WORK TASK:
Copy the listing as it is written, and leave each picture out.

○ ○ ○ ○ ○ ○ ○

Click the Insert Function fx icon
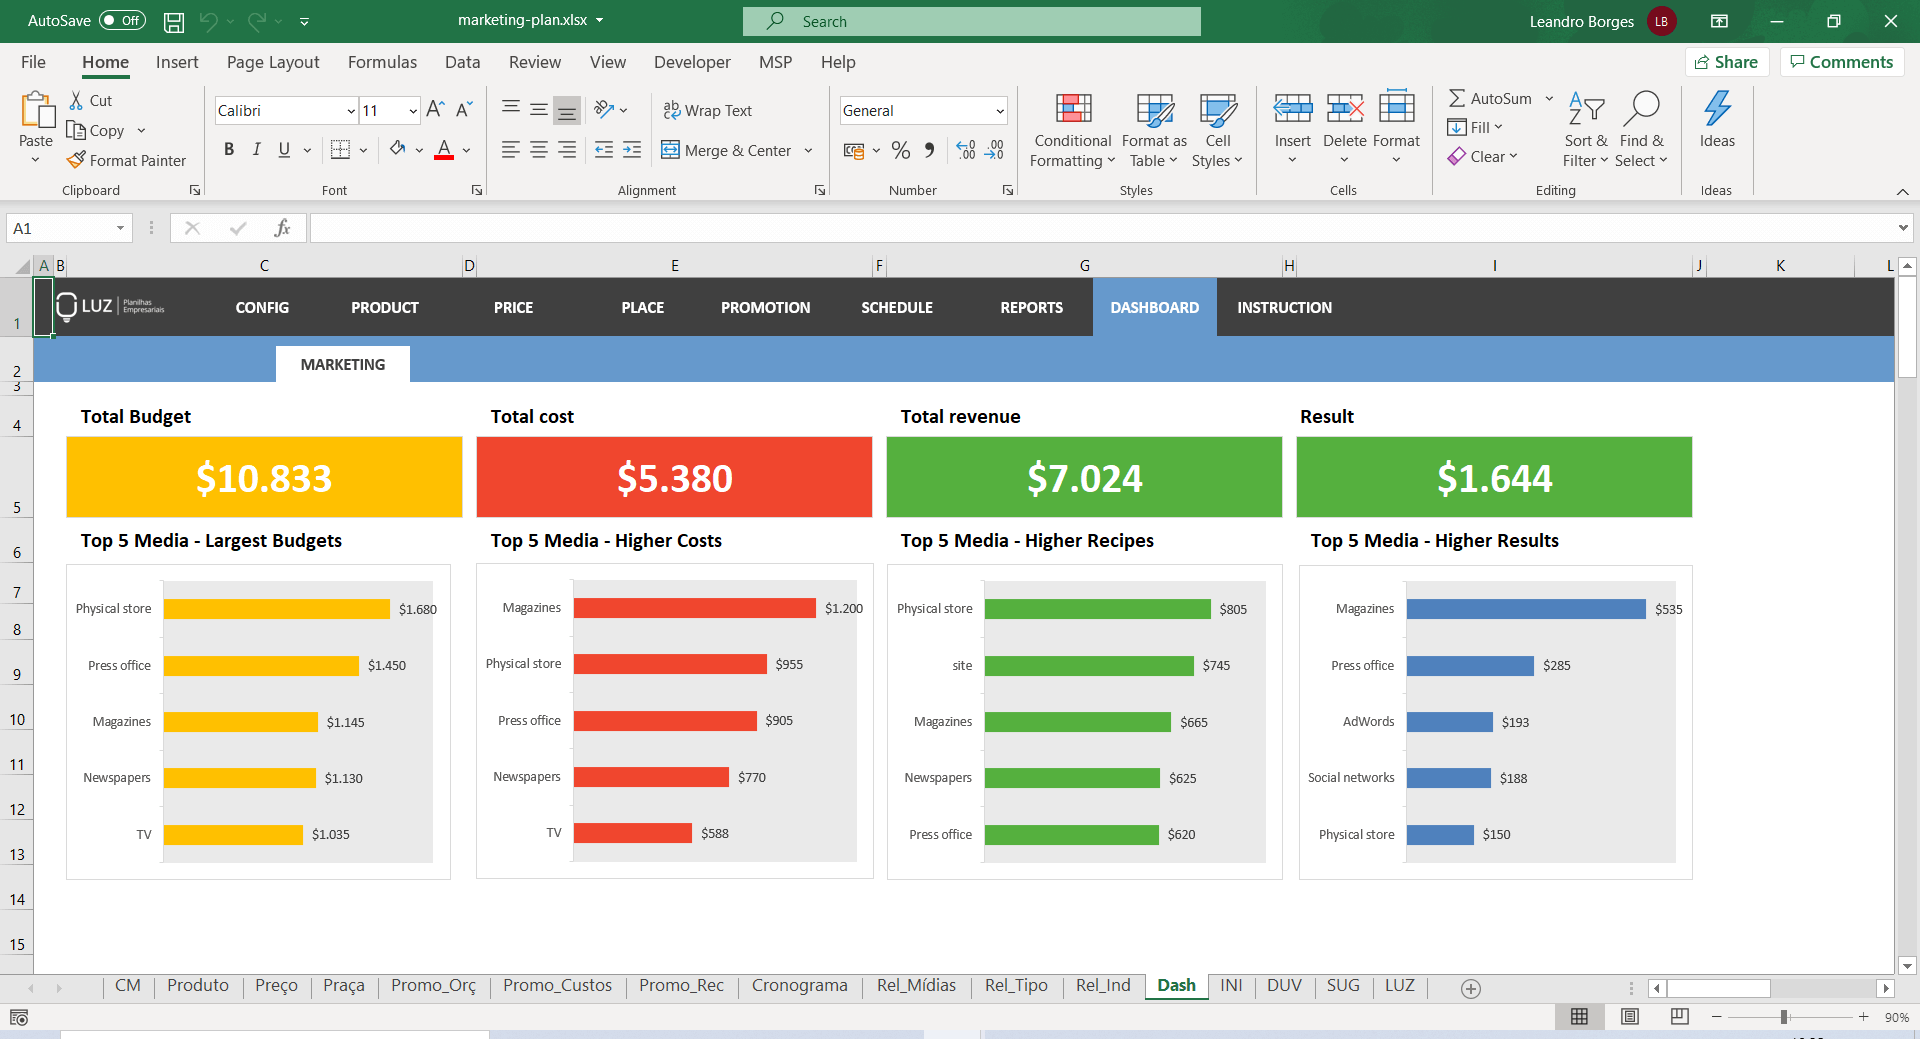1920x1039 pixels. (282, 228)
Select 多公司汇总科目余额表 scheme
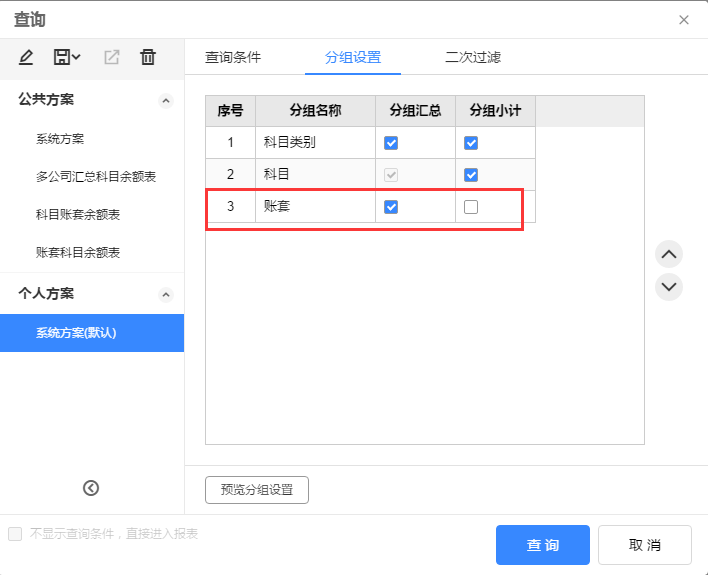 click(96, 177)
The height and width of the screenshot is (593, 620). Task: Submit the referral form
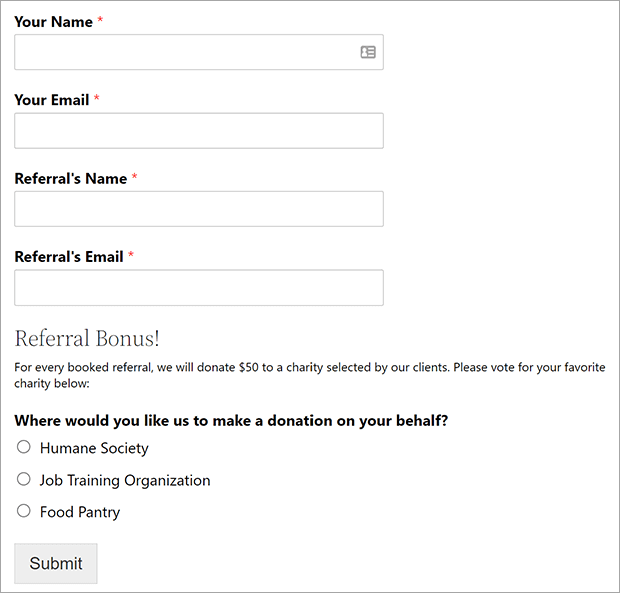pyautogui.click(x=56, y=563)
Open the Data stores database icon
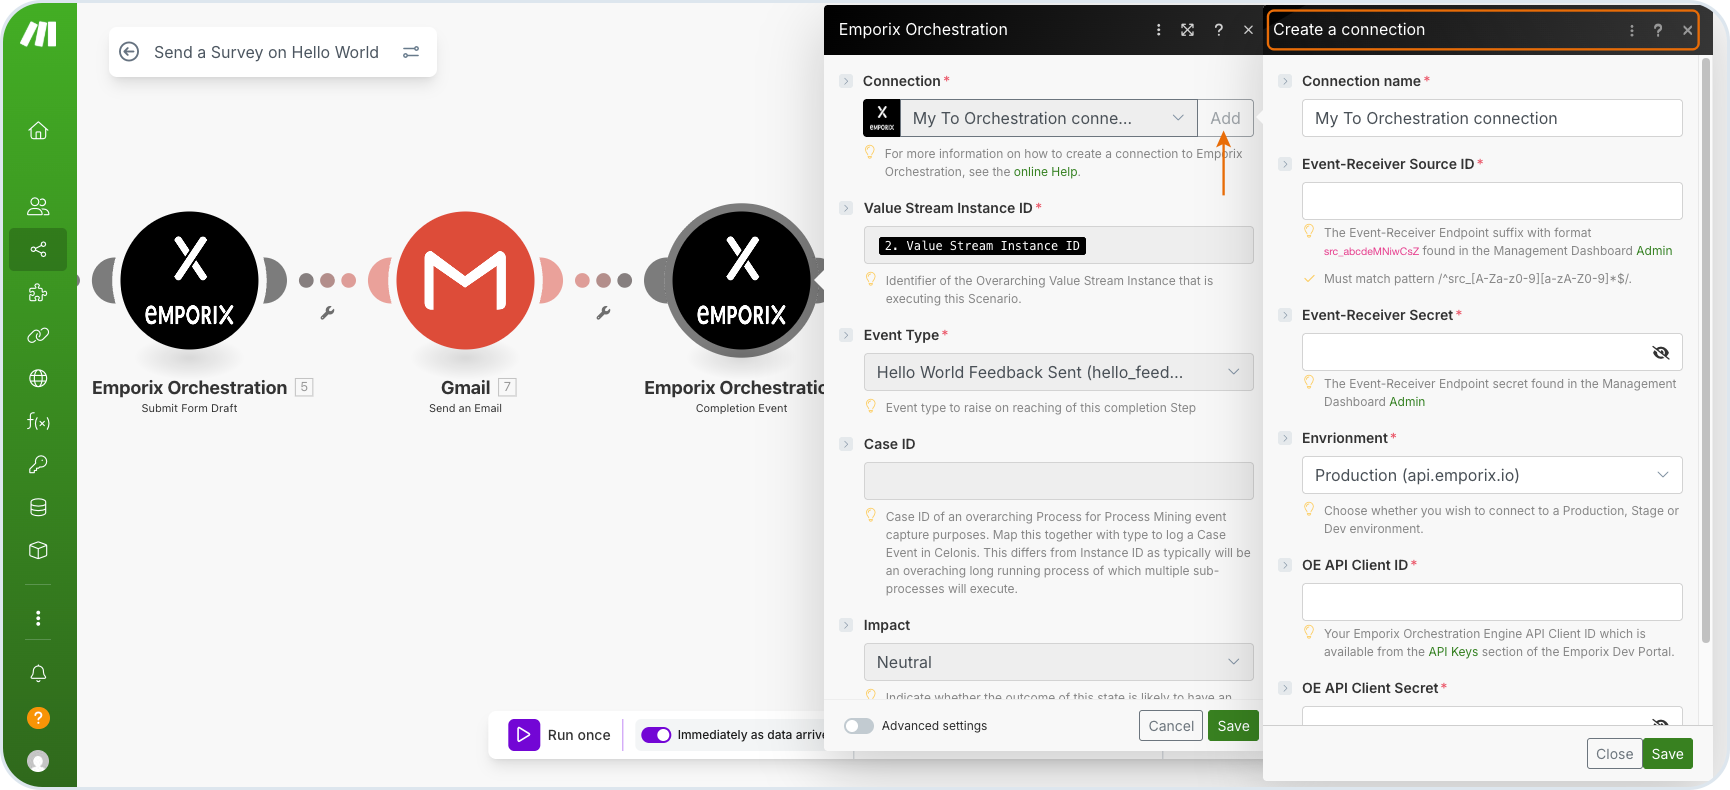Image resolution: width=1730 pixels, height=790 pixels. 38,507
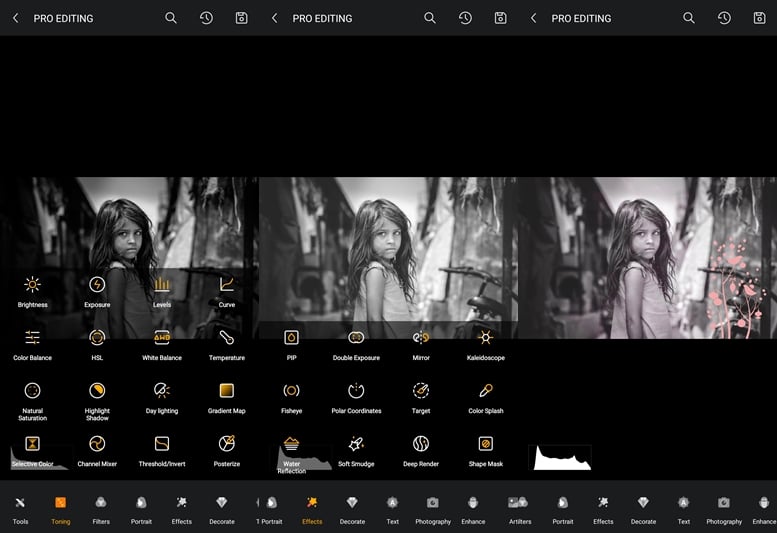Open the Brightness adjustment
The image size is (777, 533).
pos(32,286)
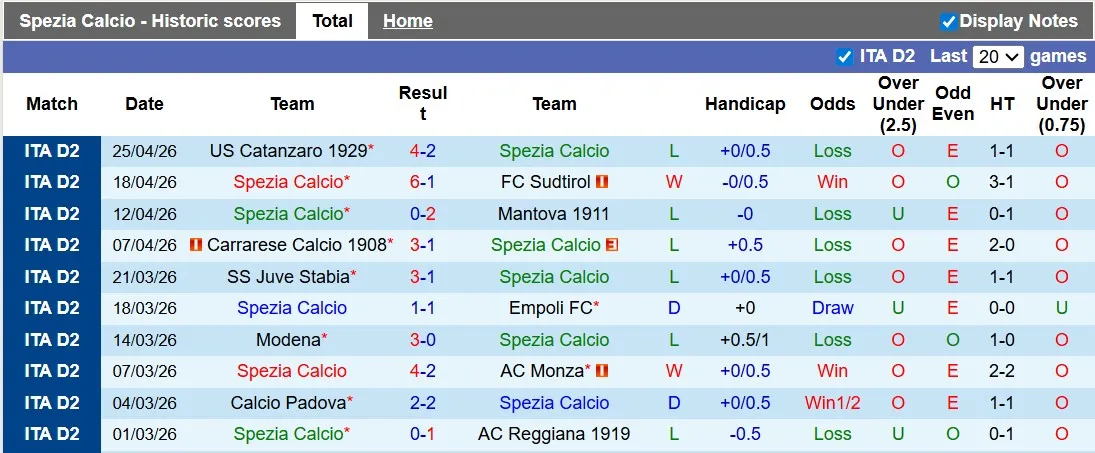Click the 6-1 result against FC Sudtirol
Screen dimensions: 1095x453
[421, 182]
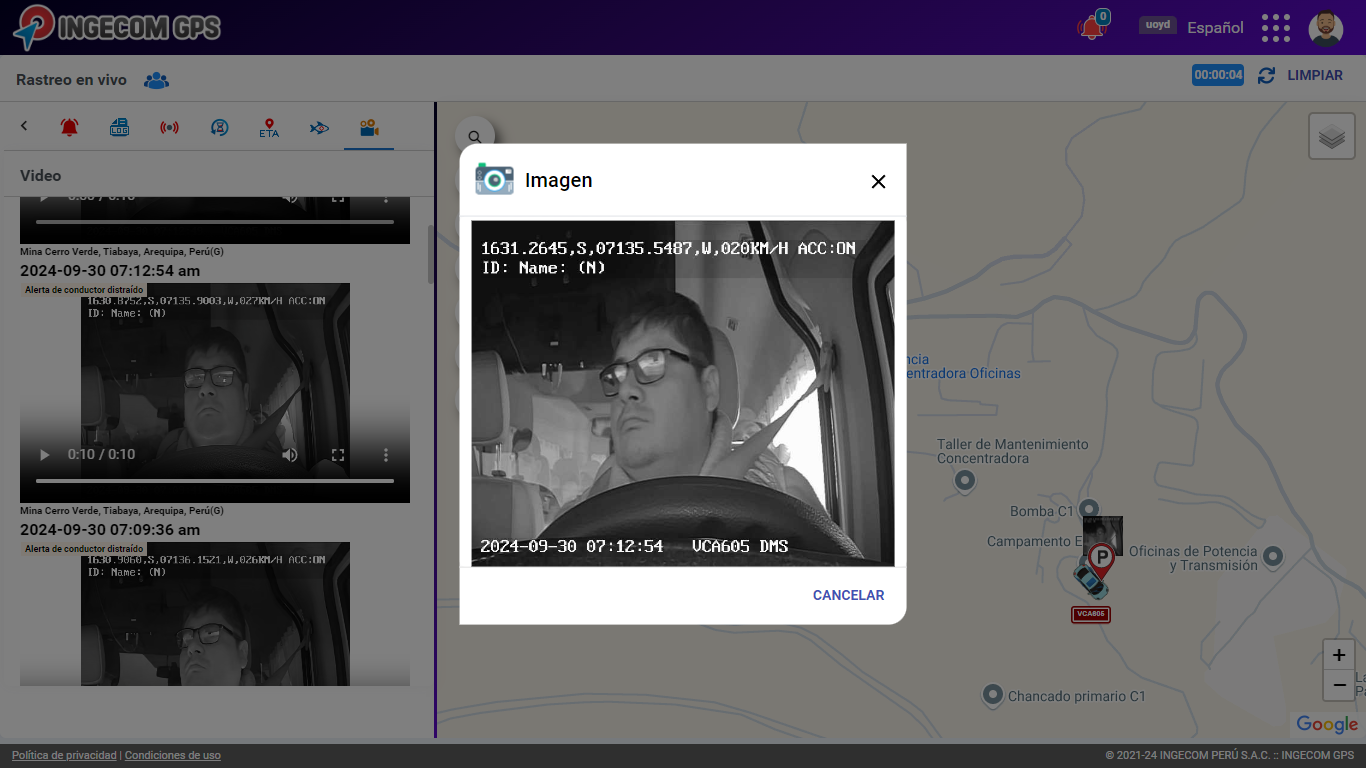Click the group users icon

pos(156,81)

○ ○ ○ ○ ○ ○ ○

COMPLETED EXERCISE:
Click the Insert Function fx icon
1920x1039 pixels. (282, 228)
Select 多公司汇总科目余额表 scheme
 click(96, 177)
The height and width of the screenshot is (593, 620). Task: Submit the referral form
pyautogui.click(x=56, y=563)
Open the Data stores database icon
Image resolution: width=1730 pixels, height=790 pixels. 38,507
Open the Brightness adjustment
The image size is (777, 533).
pos(32,286)
Click the 6-1 result against FC Sudtirol
Screen dimensions: 1095x453
[421, 182]
Click the group users icon

pos(156,81)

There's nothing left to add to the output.